• _Dataset excerpts_
--- --- ---

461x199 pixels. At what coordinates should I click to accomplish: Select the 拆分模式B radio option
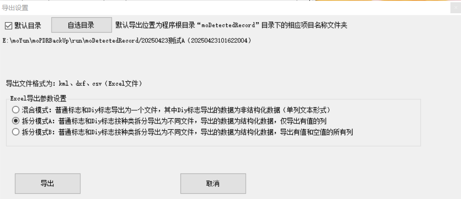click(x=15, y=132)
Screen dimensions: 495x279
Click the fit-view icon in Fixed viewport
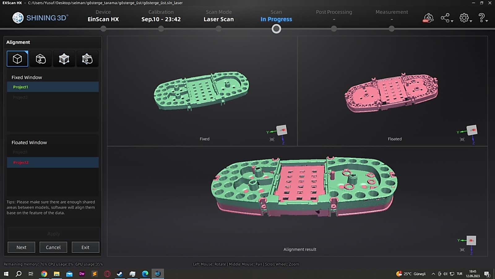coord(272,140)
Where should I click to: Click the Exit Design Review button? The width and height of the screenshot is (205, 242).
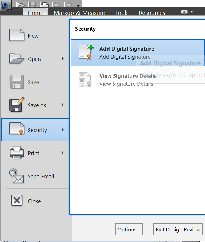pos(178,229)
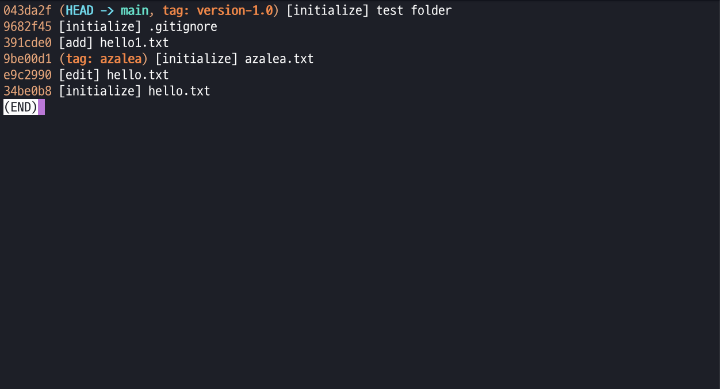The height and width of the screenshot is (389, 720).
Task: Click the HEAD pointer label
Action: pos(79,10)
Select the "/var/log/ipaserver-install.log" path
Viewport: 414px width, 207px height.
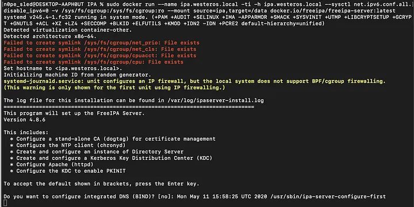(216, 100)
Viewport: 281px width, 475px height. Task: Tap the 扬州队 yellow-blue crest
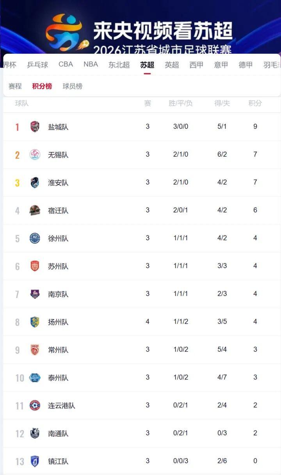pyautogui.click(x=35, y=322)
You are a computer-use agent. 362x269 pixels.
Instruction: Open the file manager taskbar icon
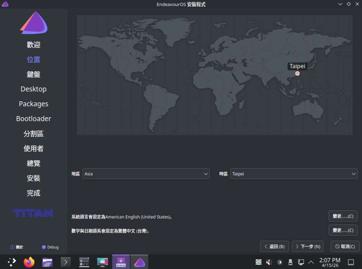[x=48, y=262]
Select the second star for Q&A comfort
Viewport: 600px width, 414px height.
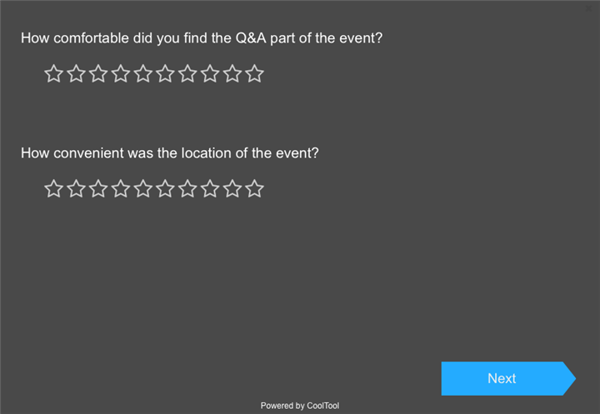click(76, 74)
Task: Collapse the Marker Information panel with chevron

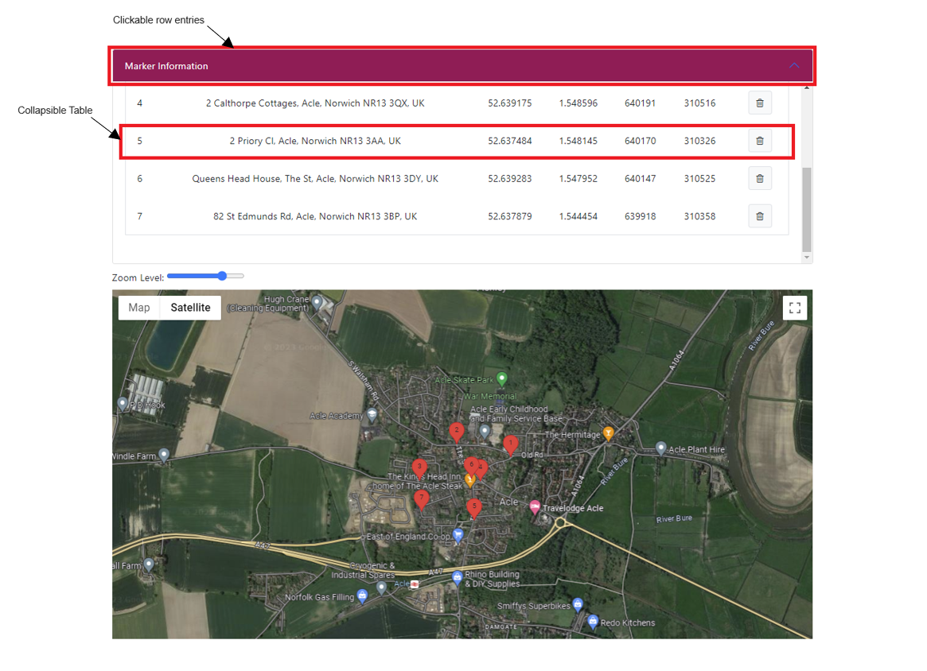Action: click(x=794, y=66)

--- --- ---

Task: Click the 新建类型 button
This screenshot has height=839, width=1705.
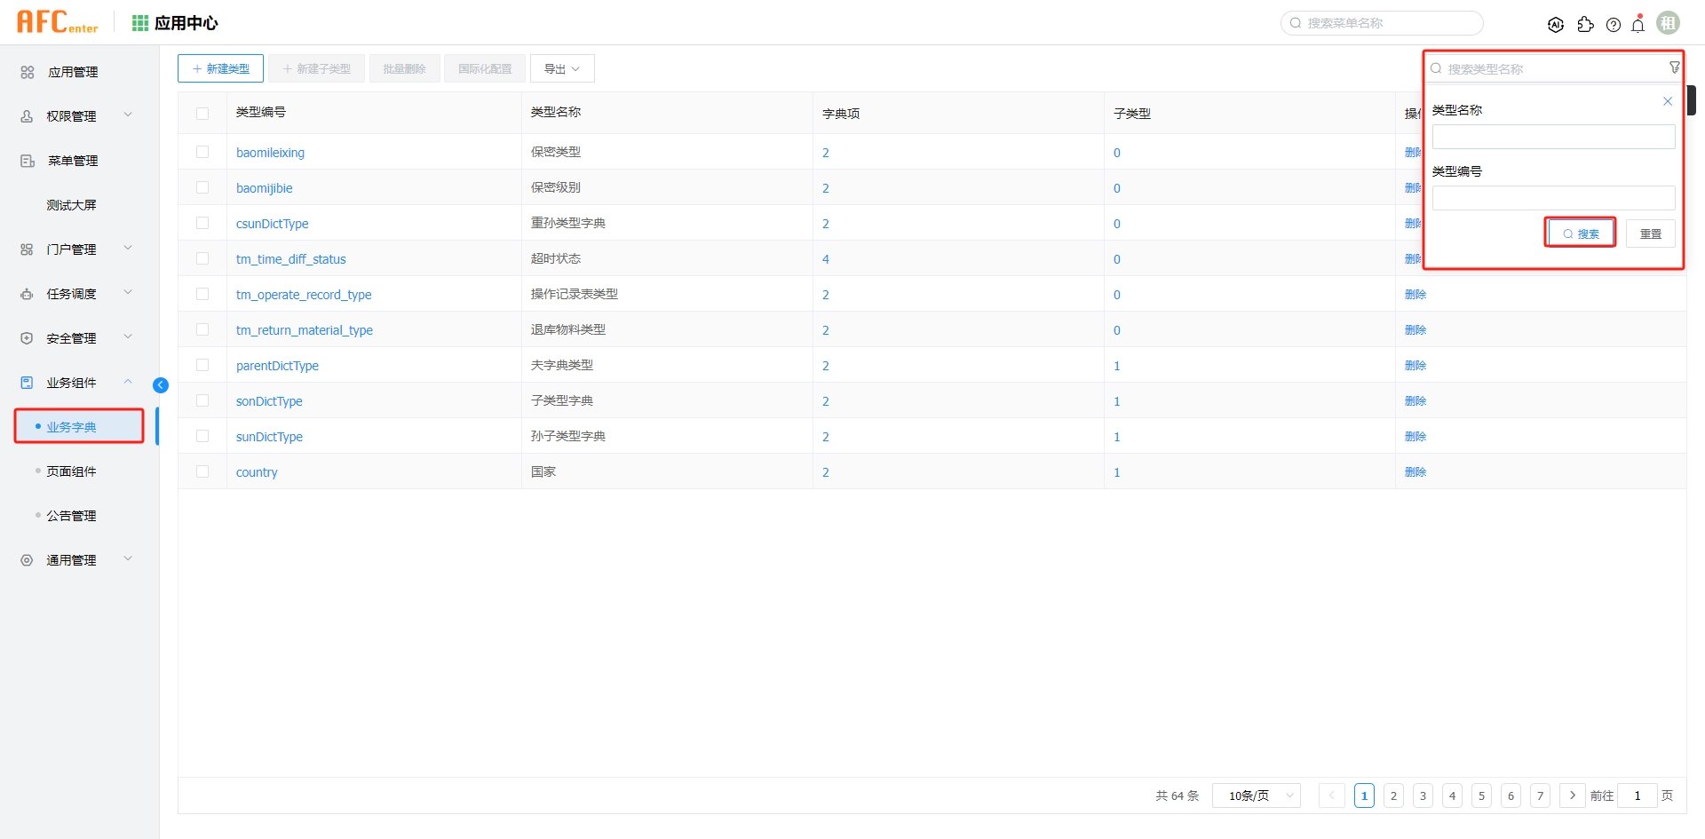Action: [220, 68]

--- --- ---

• _Exercise goal_
Copy everything from the line containing "Task: Collapse the" down to the line containing "Action: click(x=794, y=66)", swapping "Marker Information" for "Track Details" and keeping all else the same. Leave the pictures out.

• _Solution to this exercise_
Task: Collapse the Track Details panel with chevron

Action: click(x=794, y=66)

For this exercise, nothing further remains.